Task description -> All lines below containing "agent" are to be listed.

Exercise materials ->
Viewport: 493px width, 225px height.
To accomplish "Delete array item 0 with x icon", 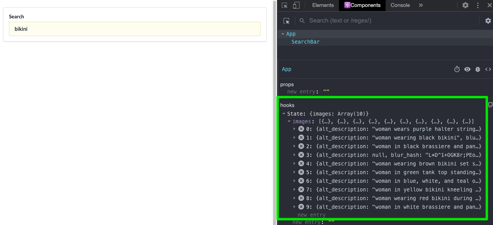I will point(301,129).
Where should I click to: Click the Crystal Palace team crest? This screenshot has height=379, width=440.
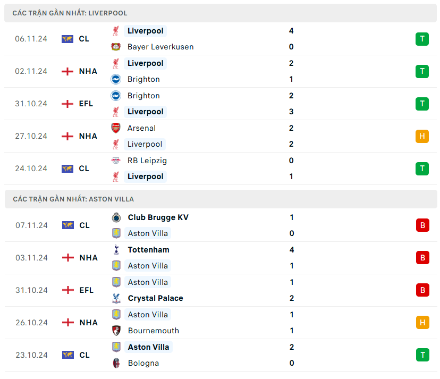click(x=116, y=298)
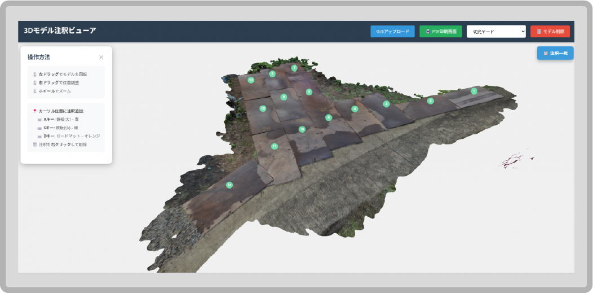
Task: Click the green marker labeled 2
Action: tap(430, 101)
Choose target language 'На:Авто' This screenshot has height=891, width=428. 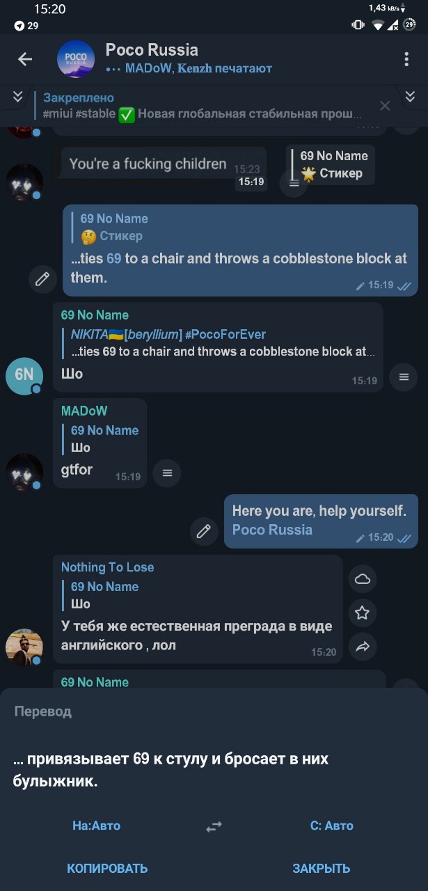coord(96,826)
...
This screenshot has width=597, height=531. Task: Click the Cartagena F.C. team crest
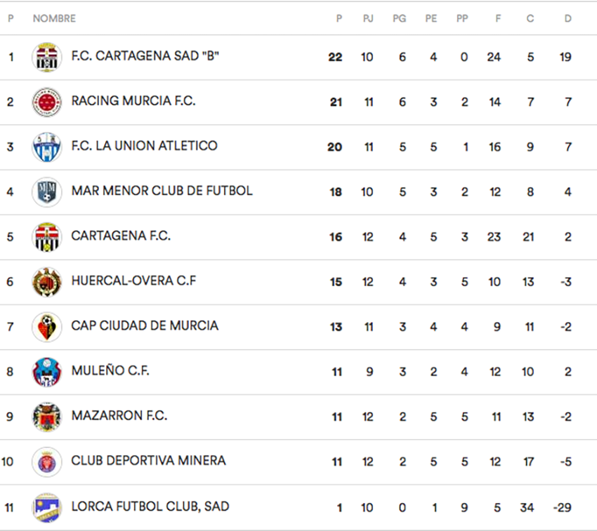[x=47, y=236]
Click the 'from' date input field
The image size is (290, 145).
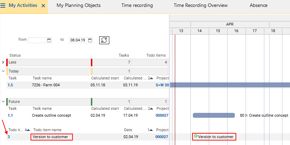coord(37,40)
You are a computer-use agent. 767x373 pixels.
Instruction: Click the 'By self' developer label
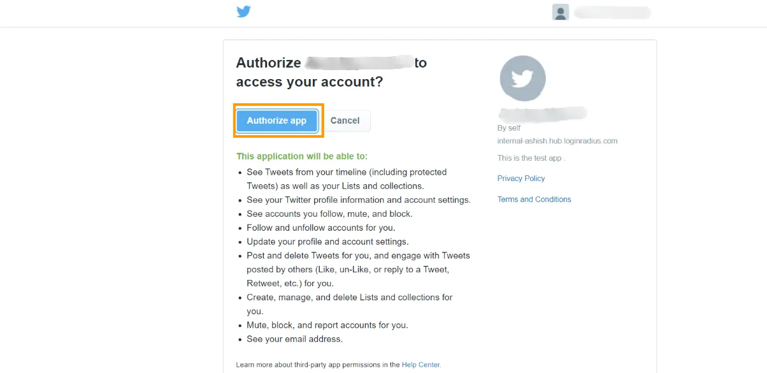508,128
--
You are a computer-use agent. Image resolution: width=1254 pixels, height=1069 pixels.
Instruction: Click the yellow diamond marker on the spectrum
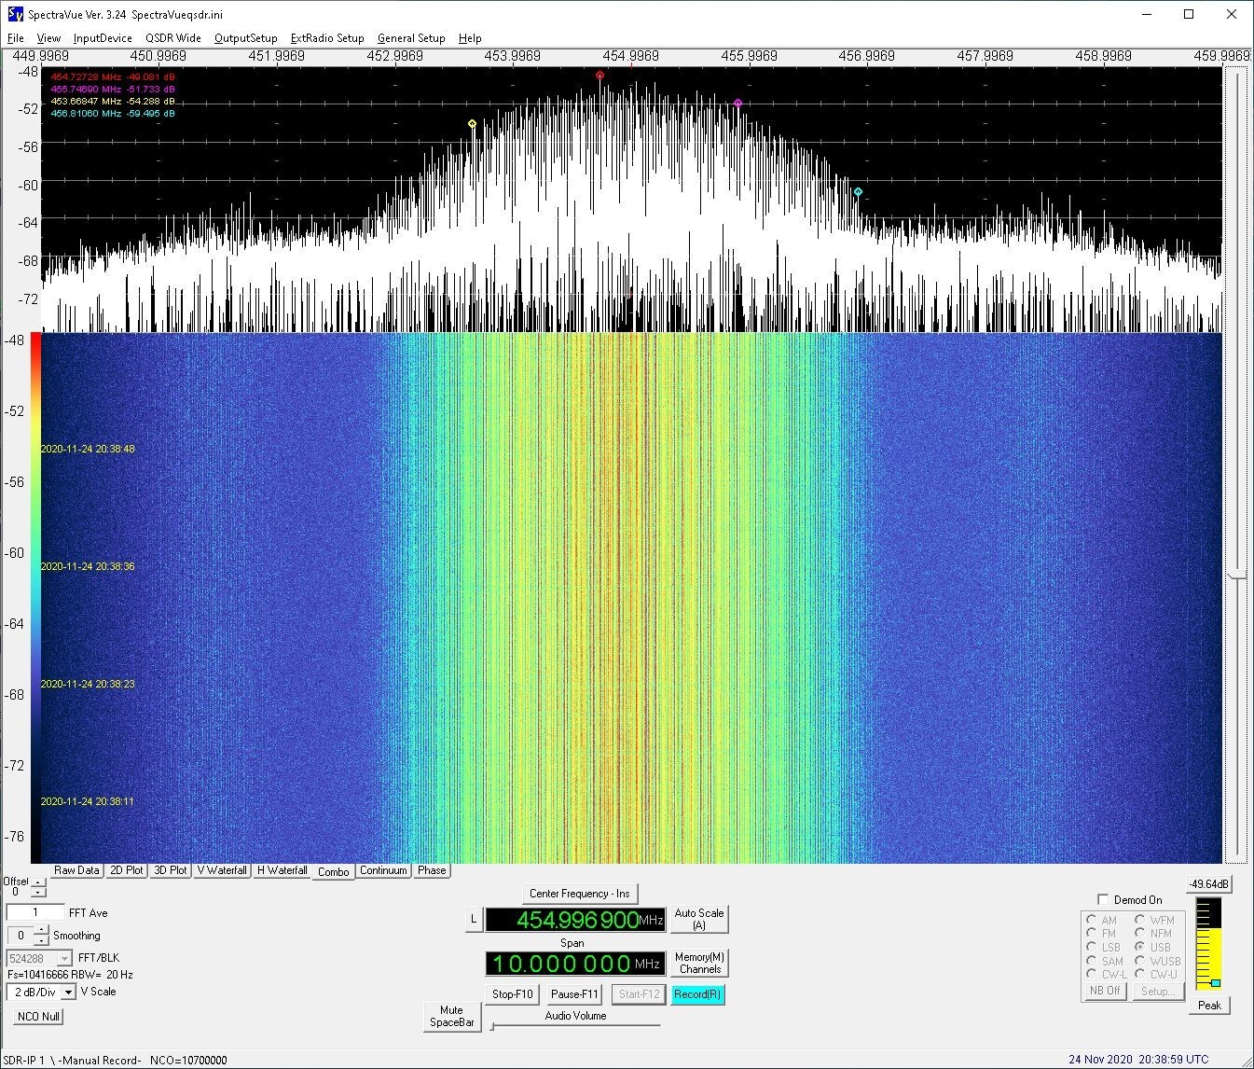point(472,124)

Result ->
You are a computer-use agent. 767x373 pixels.
You are a computer-use agent. Image resolution: width=1254 pixels, height=1069 pixels.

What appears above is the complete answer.